Exercise objective | Nothing but the lines from the one containing "This screenshot has width=1362, height=630." through the last line of the data below should be returned, each exactly as it stands, pictures excluded.
*** Opening of Input material ***
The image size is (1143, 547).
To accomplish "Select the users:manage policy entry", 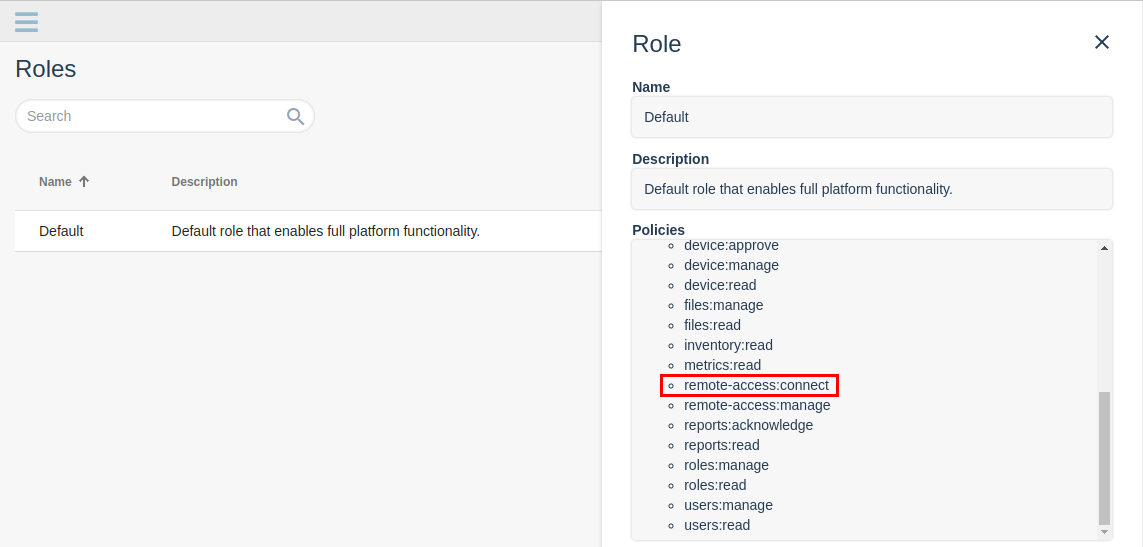I will click(727, 505).
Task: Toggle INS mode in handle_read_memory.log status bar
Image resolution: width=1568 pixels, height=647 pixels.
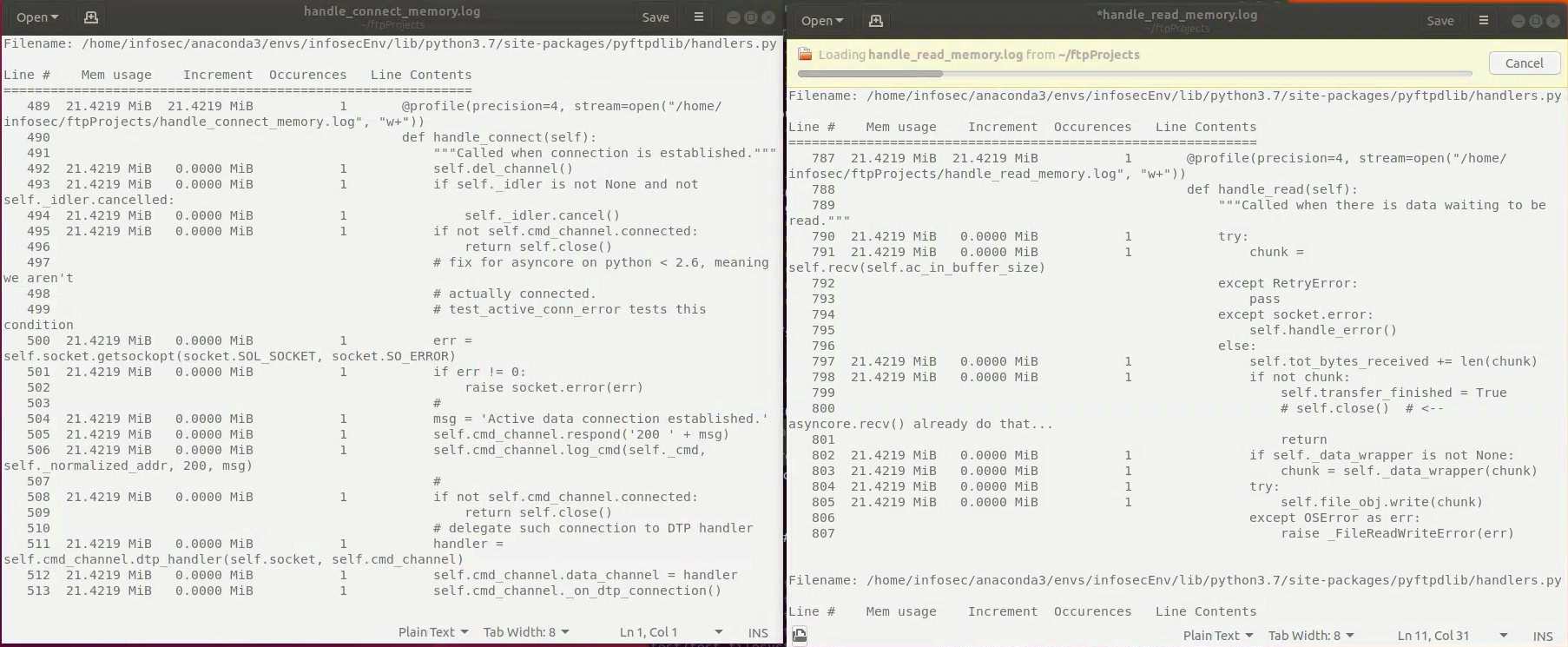Action: click(1542, 636)
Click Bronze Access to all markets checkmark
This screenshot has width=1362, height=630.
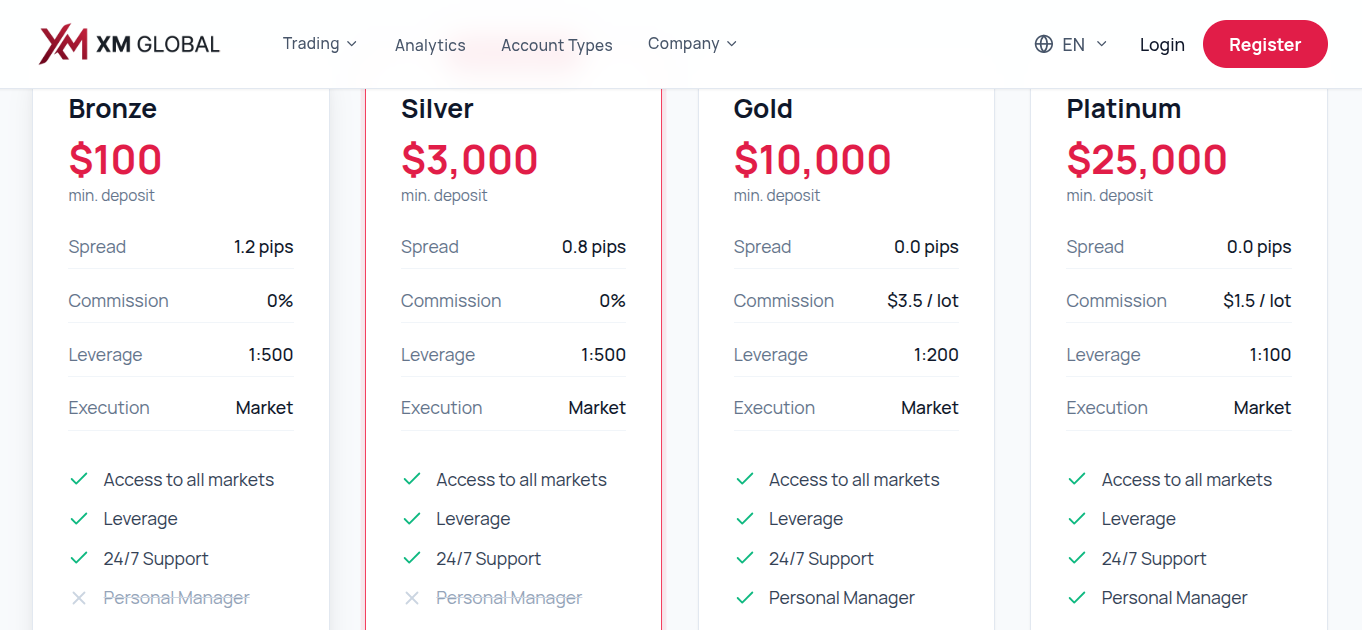coord(79,479)
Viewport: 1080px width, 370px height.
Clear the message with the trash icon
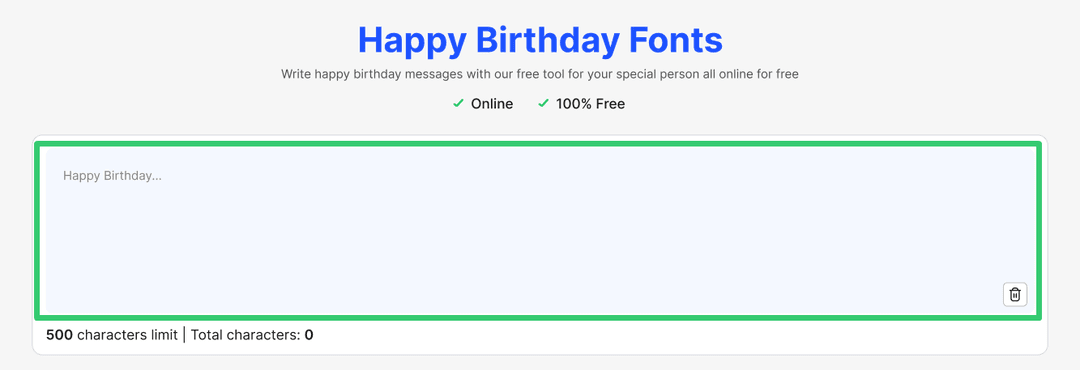1015,294
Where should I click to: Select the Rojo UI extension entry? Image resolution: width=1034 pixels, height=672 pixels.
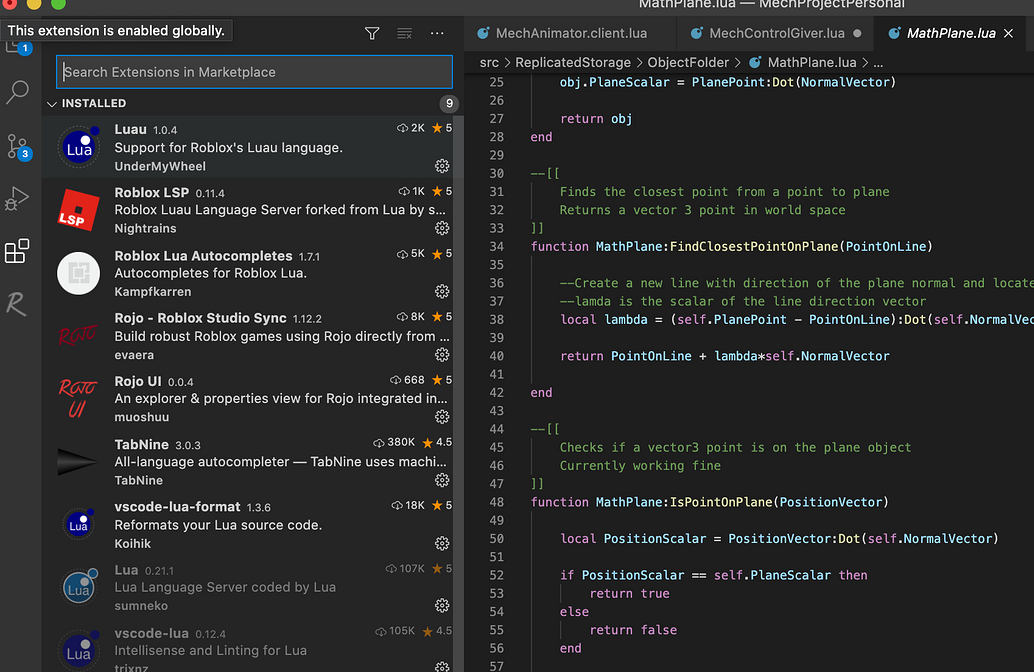tap(250, 398)
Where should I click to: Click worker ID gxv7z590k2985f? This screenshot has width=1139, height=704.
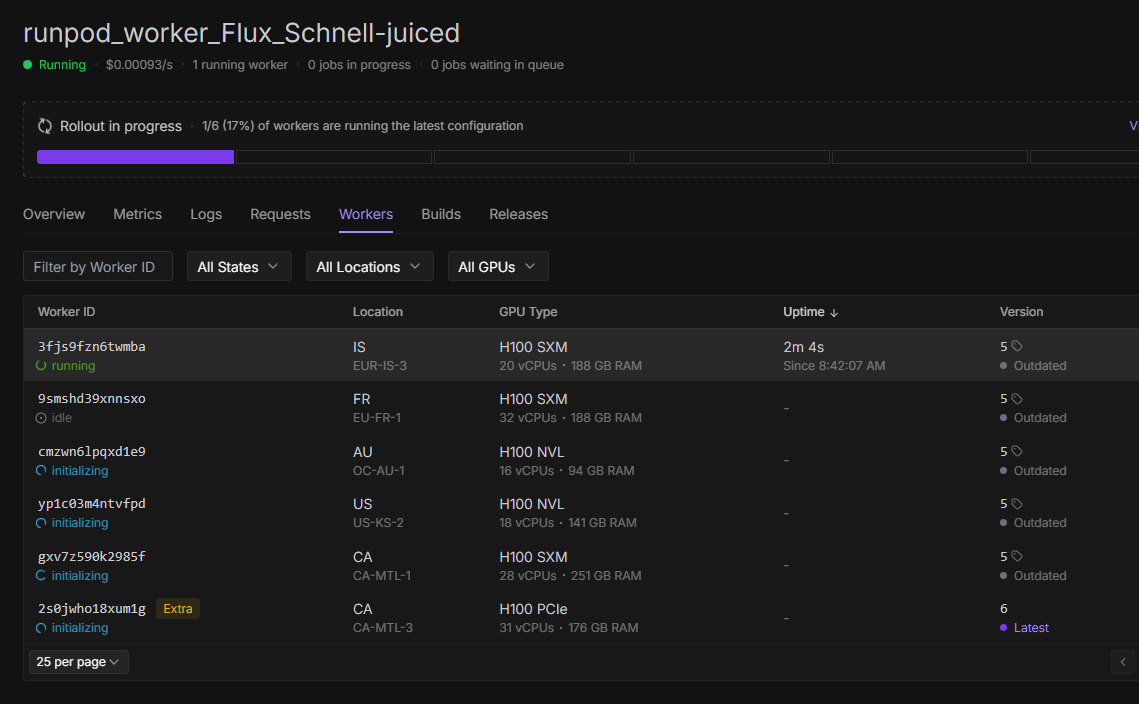click(92, 557)
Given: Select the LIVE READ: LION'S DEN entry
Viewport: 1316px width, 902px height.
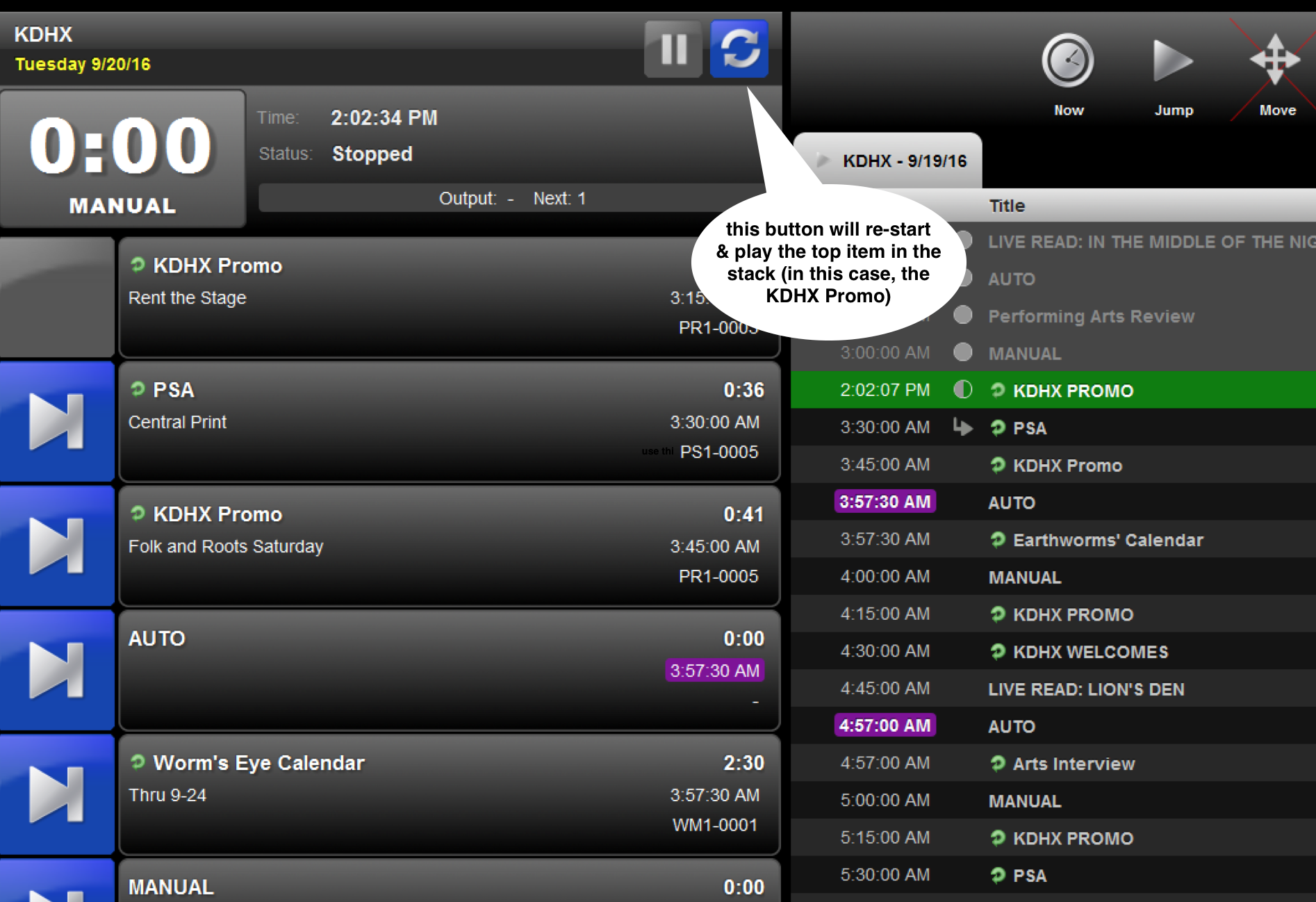Looking at the screenshot, I should (1086, 689).
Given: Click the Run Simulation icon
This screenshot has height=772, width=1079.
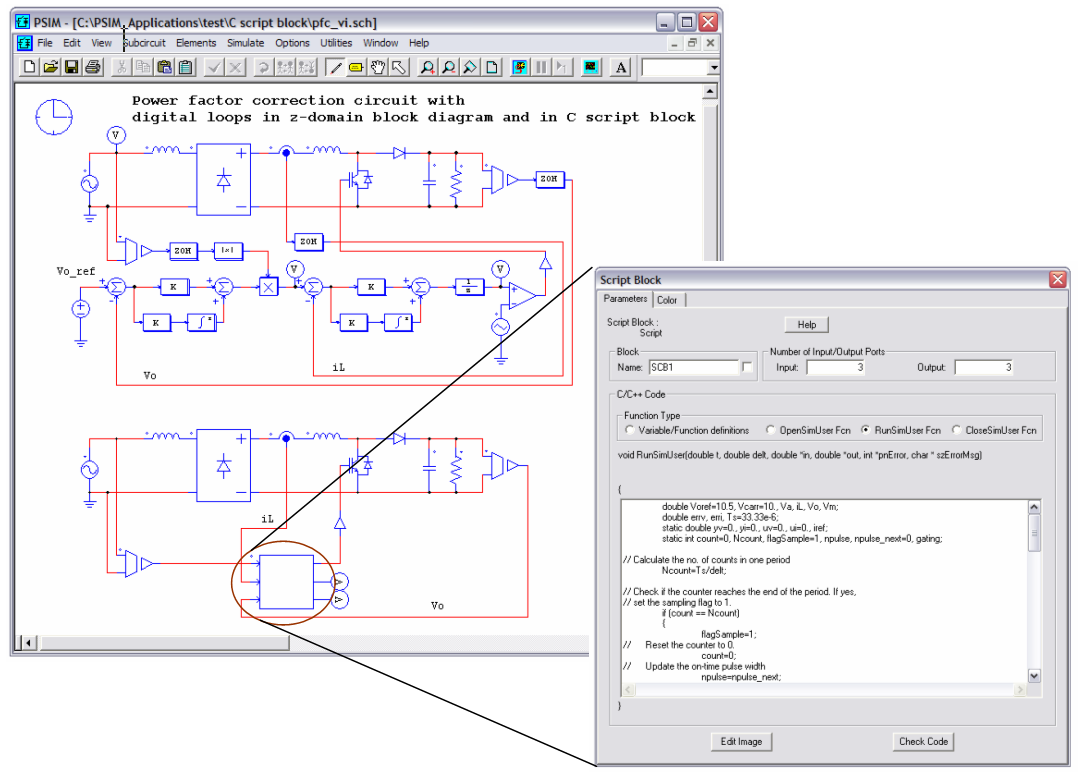Looking at the screenshot, I should point(520,67).
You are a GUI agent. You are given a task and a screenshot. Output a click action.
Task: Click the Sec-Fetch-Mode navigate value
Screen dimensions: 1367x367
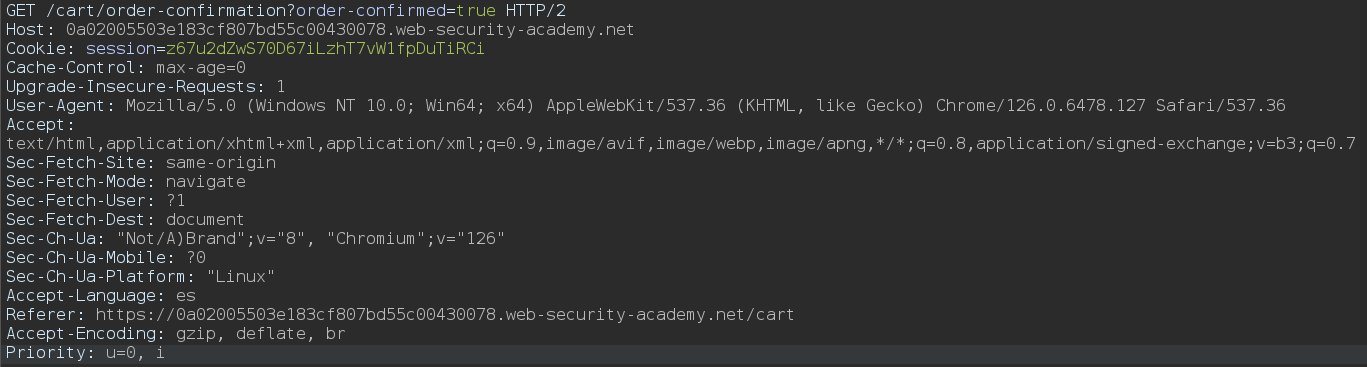point(206,182)
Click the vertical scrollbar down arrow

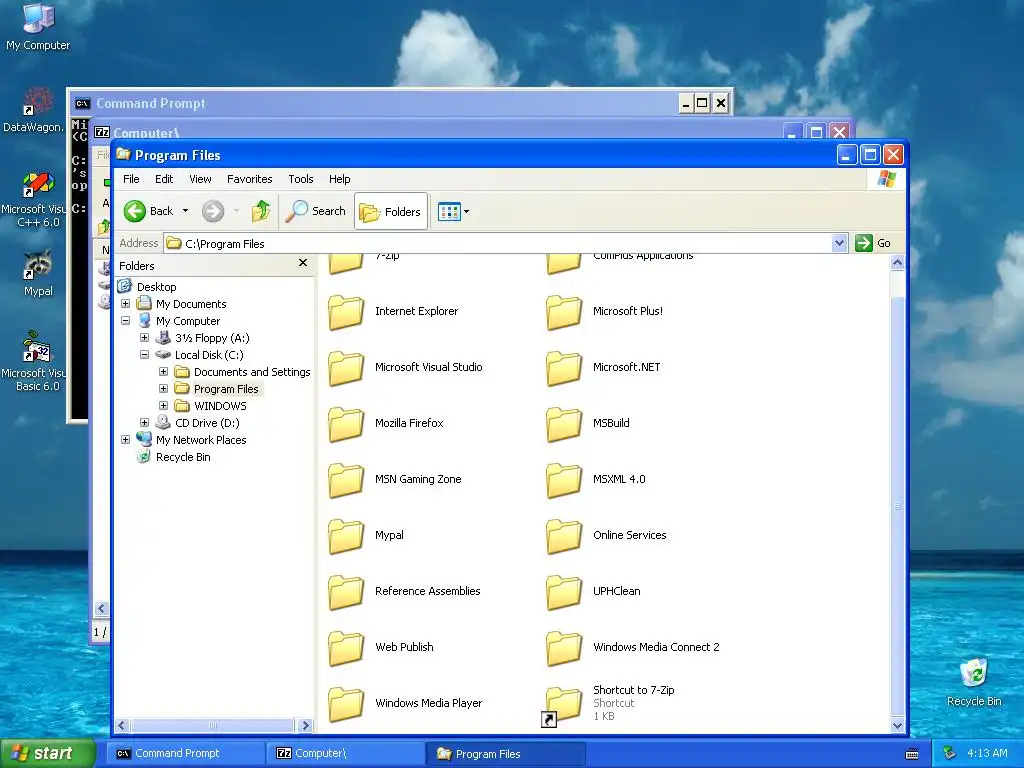897,725
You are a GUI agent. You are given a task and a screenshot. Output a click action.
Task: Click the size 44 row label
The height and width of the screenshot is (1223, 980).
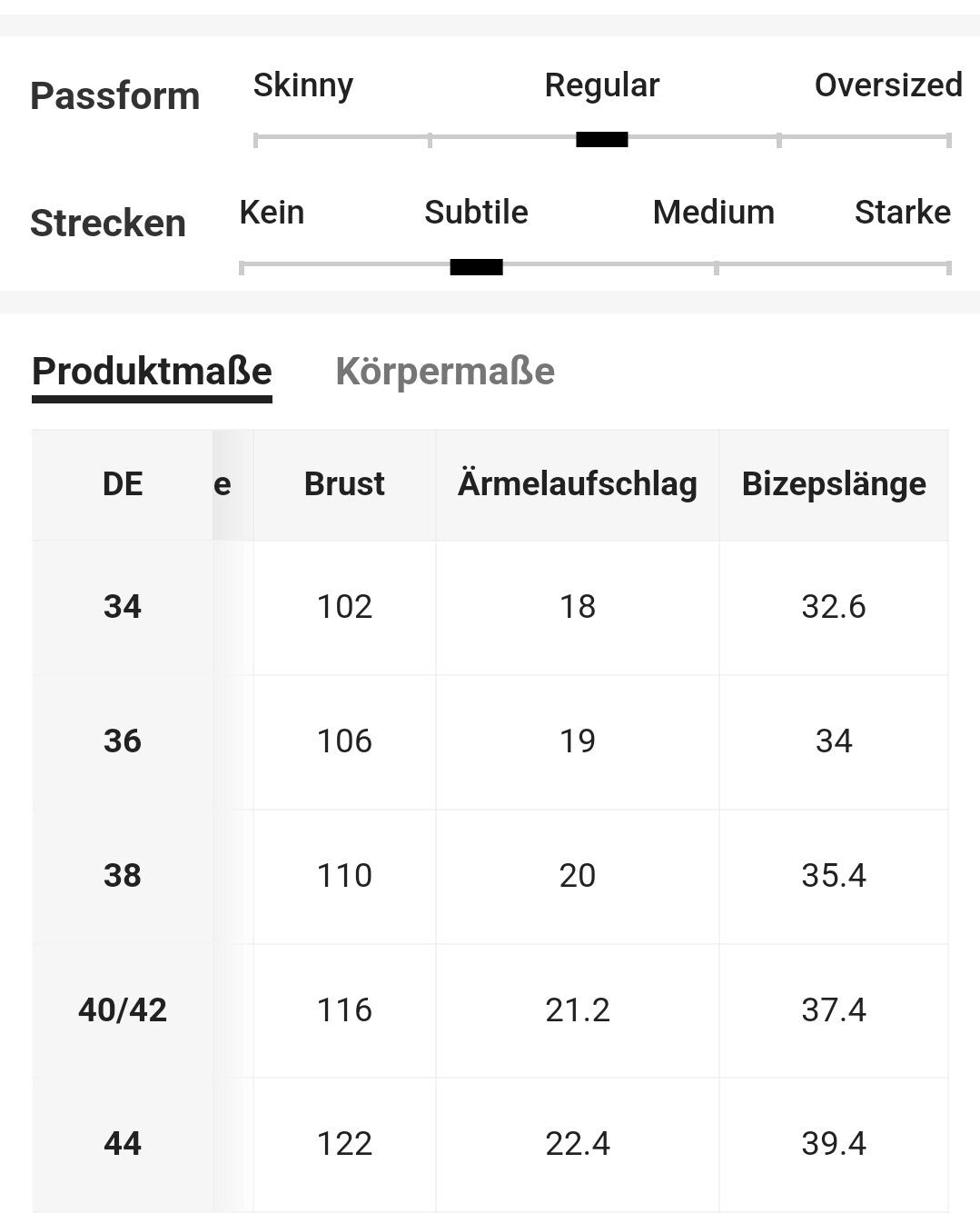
*** Close of Input material ***
Response to this task |
This screenshot has width=1362, height=630.
coord(79,479)
Viewport: 1080px width, 370px height.
Clear the message with the trash icon
1015,294
Where should I click to: Select the Rojo UI extension entry? Image resolution: width=1034 pixels, height=672 pixels.
tap(250, 398)
Where should I click to: Click worker ID gxv7z590k2985f? This screenshot has width=1139, height=704.
click(92, 557)
Given: Select the LIVE READ: LION'S DEN entry
Viewport: 1316px width, 902px height.
Looking at the screenshot, I should (1086, 689).
Given: Click the Run Simulation icon
This screenshot has height=772, width=1079.
Looking at the screenshot, I should point(520,67).
You are a GUI agent. You are given a task and a screenshot. Output a click action.
Task: Click the Sec-Fetch-Mode navigate value
Screen dimensions: 1367x367
point(206,182)
Click the vertical scrollbar down arrow

897,725
You are a GUI agent. You are given a task and a screenshot. Output a click action.
Task: Click the size 44 row label
The height and width of the screenshot is (1223, 980).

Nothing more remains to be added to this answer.